Puro imalatı şöyle yapılıyordu; Masa üzerinde orta damarı çıkarılmış büyük tütün yaprakları, el ile yuvarlanarak, puro haline getiriliyor. Sonra bir süre pres altında tutuluyor. Daha sonra da en üstüne, en düzgün ve kaliteli bir tütün yaprağı sarılarak son haline getiriliyor ve tekrar prese giriyor. İşlemler tamamlanınca purolardan aradan seçilenler, hava testinden geçiyor. Sonrasında bütün purolar bir eksper tarafından inceleniyor, eksperce beğenilmeyenler ayrılıyor. Daha sonra paketlenerek satışa hazır hale getiriliyor. 

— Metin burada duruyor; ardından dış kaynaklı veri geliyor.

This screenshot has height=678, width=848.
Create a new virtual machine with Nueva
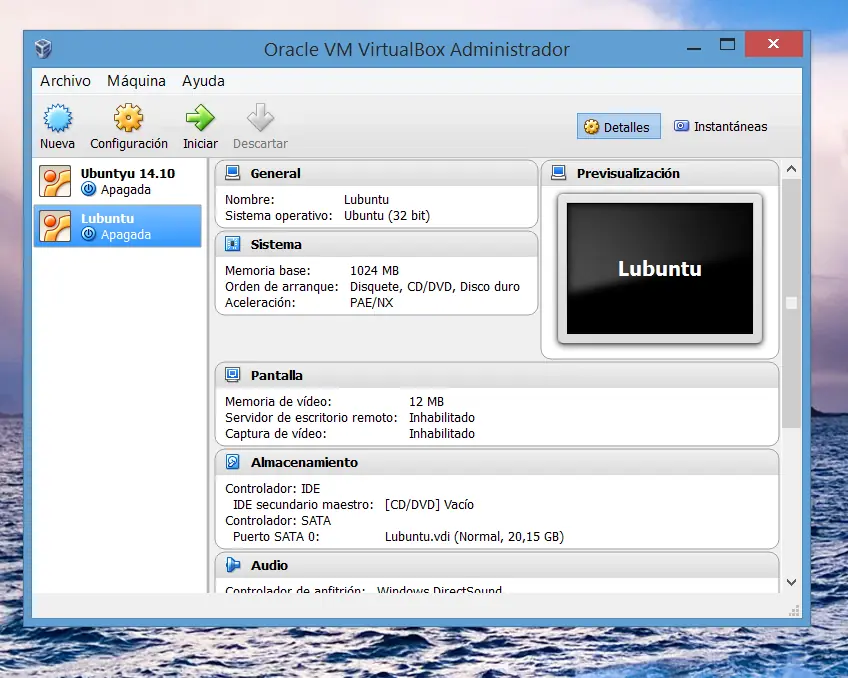57,125
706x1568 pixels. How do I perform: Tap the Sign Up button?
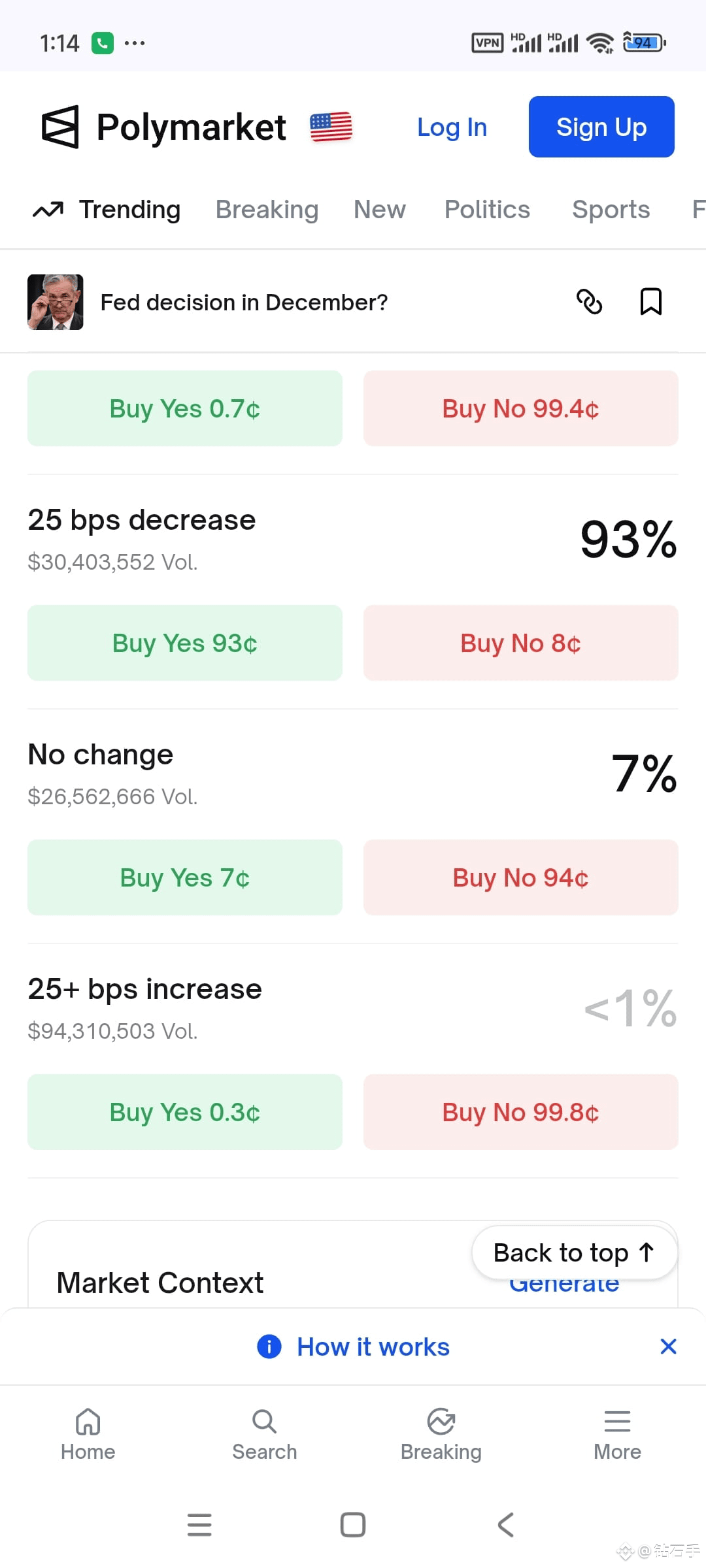(601, 127)
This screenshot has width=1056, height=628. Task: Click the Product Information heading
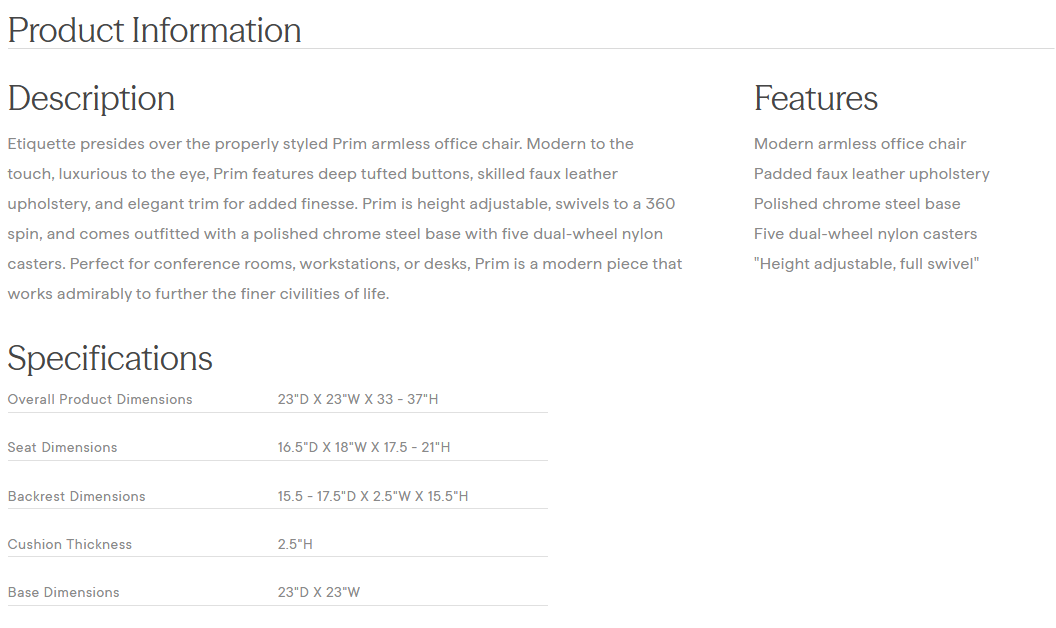[154, 30]
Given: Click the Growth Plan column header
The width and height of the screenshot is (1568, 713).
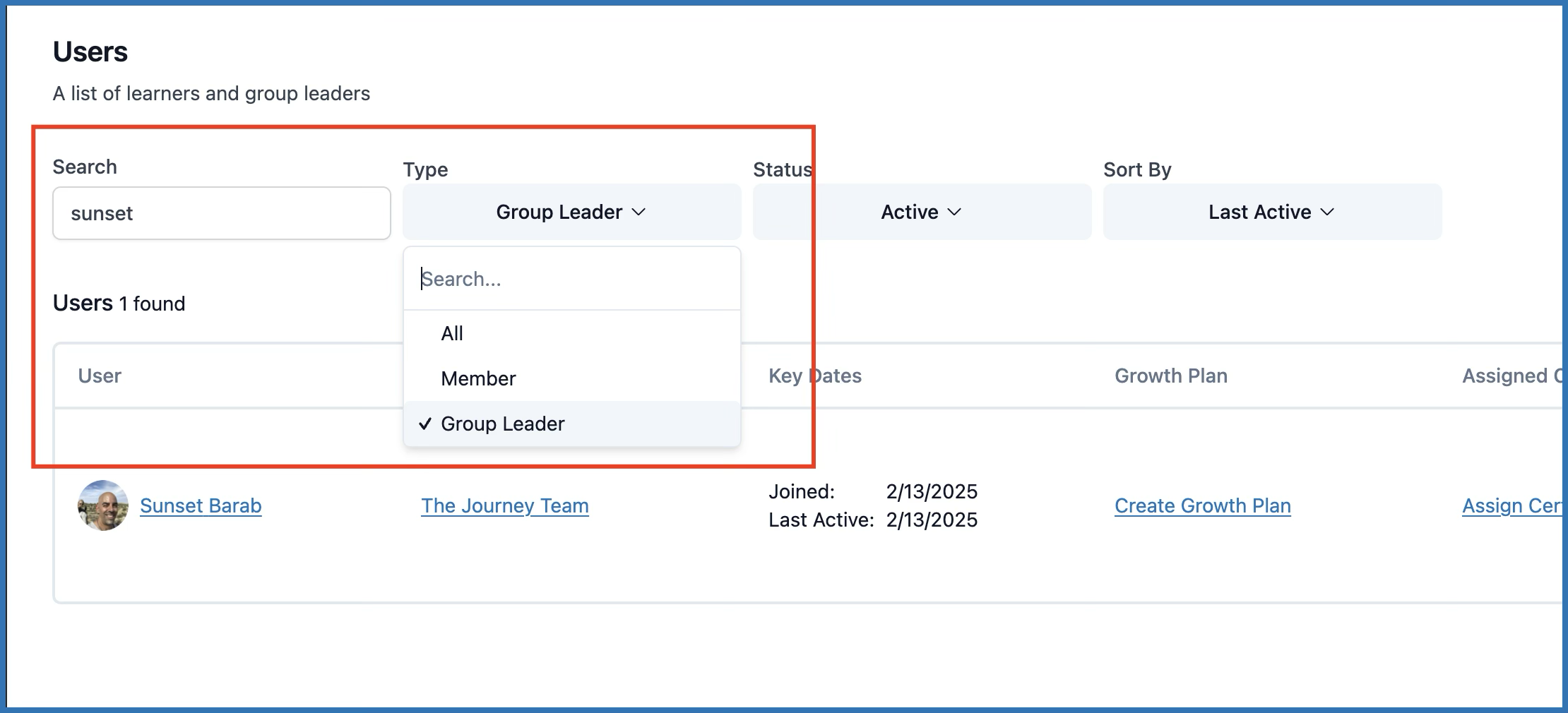Looking at the screenshot, I should (1170, 376).
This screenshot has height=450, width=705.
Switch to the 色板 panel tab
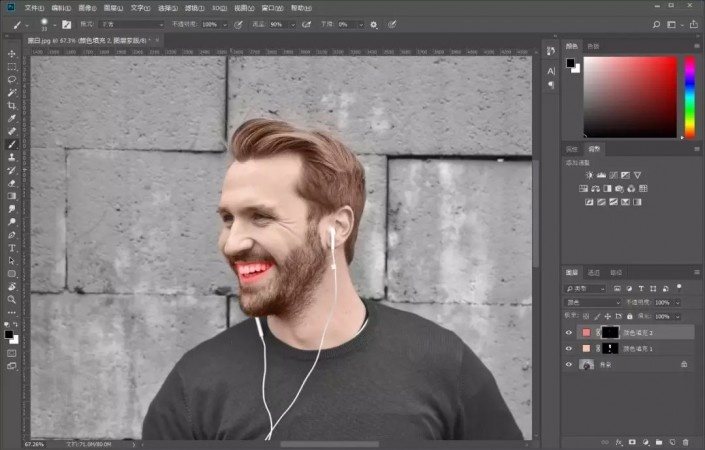(594, 46)
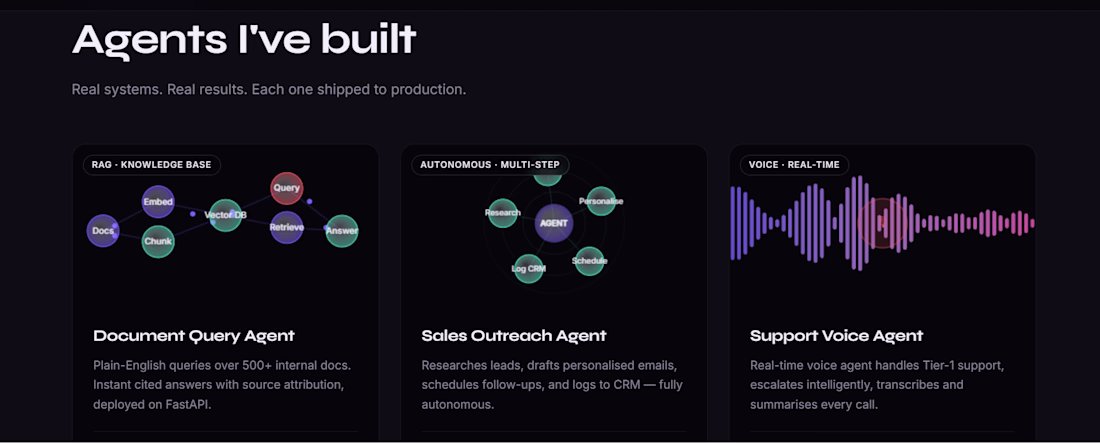Select the Vector DB node
Image resolution: width=1100 pixels, height=443 pixels.
tap(226, 215)
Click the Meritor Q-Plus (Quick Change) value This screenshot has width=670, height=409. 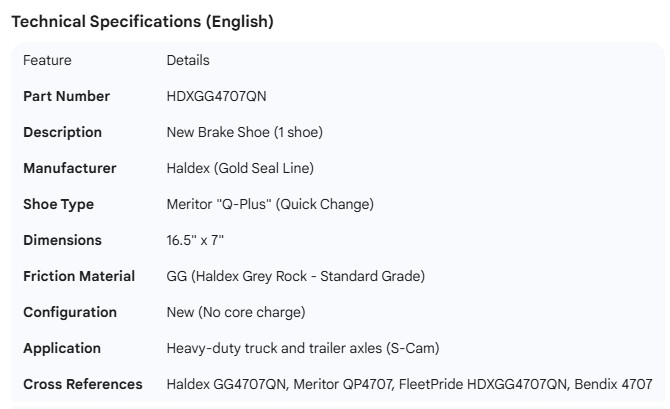[270, 204]
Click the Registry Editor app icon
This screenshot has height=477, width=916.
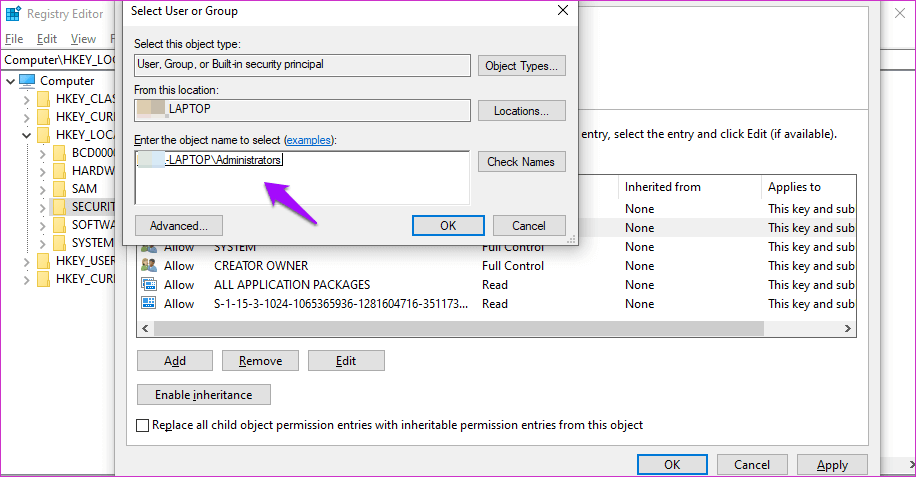click(13, 14)
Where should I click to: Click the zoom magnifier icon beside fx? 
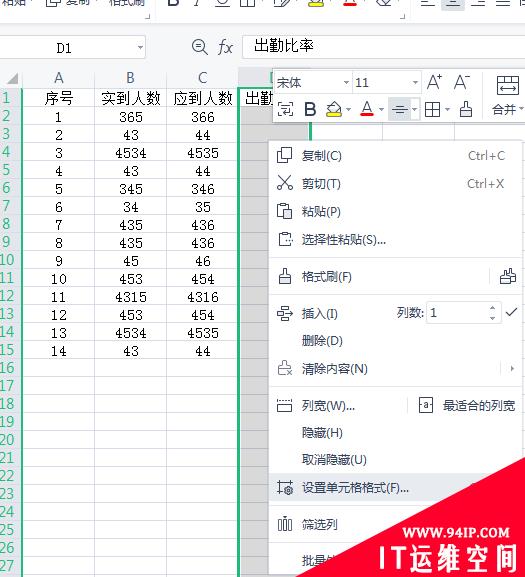200,47
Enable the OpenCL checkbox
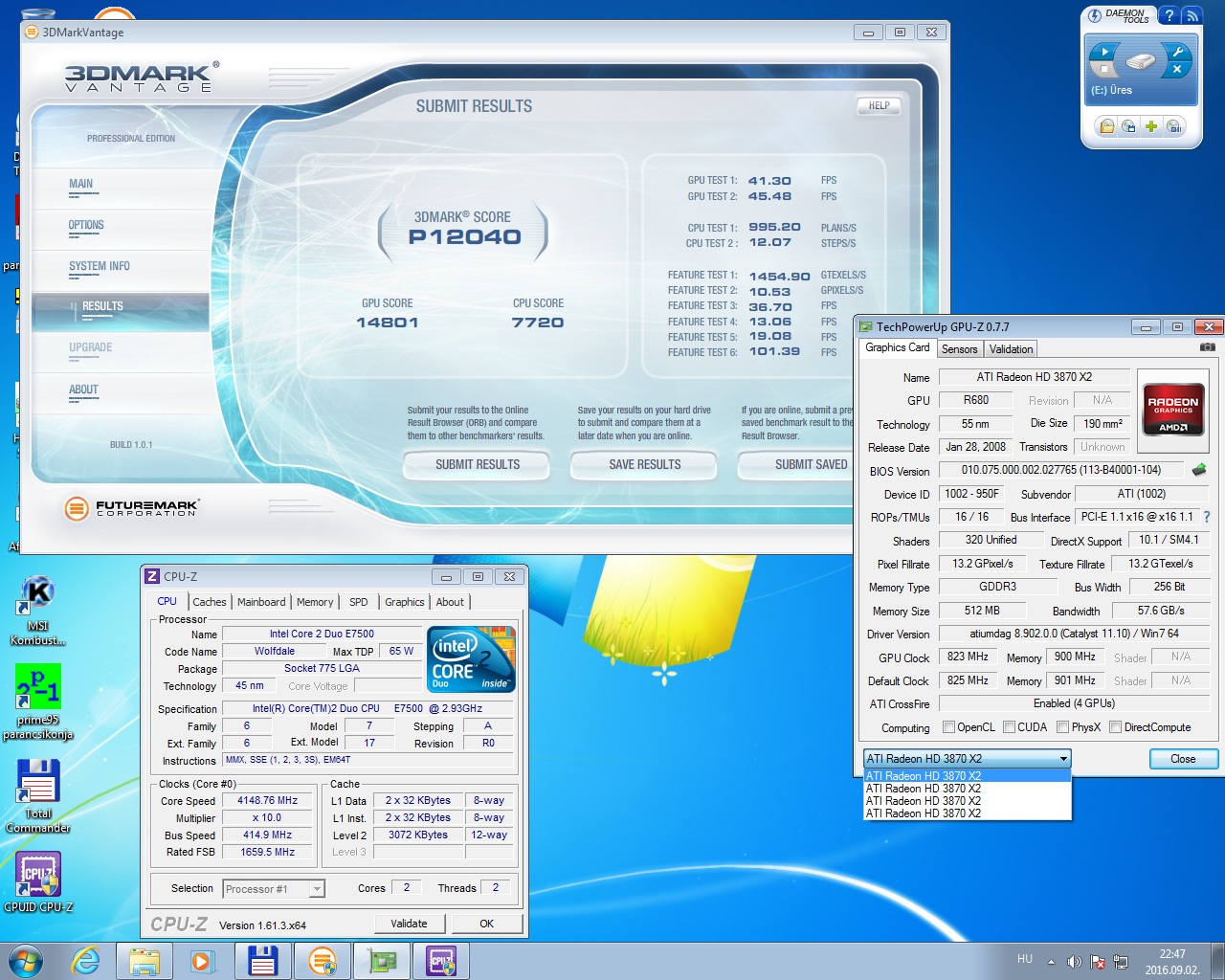Image resolution: width=1225 pixels, height=980 pixels. (x=948, y=727)
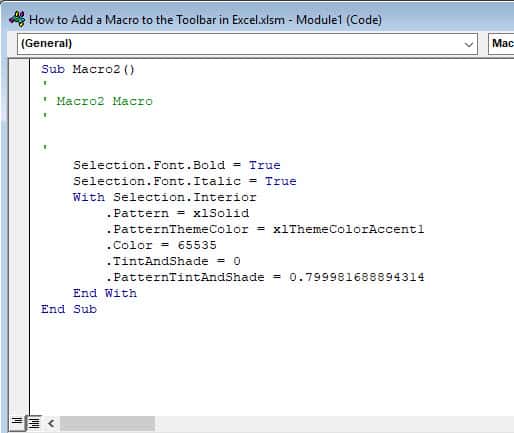Click the End Sub keyword line
This screenshot has height=433, width=514.
pyautogui.click(x=69, y=309)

Türkiye'de Küba'daki puro imalatı ile ilgili bir inanış var, kadınların bacaklarında tütünü yuvarlayarak puro haline getirdikleri konusunda. Ben böyle bir olayı görmedim, hatta rehberimiz Ayşegül hanıma sordum ki başka yerlerde böyle bir şey var mı diye, o da bunun sadece bir şehir efsanesi olduğunu söyledi. Biliniz istedim.


Buradan sonra yolumuz Cueva del İndio'yaydı (Yerli Mağarası). Bu mağara 1920 yılında keşfedilmiş bir yerli mağarası. Mağara yaklaşık 400 m. boyunda ve içinin bir bölümünden bir yeraltı nehri geçiyor. Mağara güzel aydınlatılmış ve mağara içerisinde ilerlerken, sarkıt ve dikitlerin oldukça ilginç görüntülerini görme olanağı sağlanmış.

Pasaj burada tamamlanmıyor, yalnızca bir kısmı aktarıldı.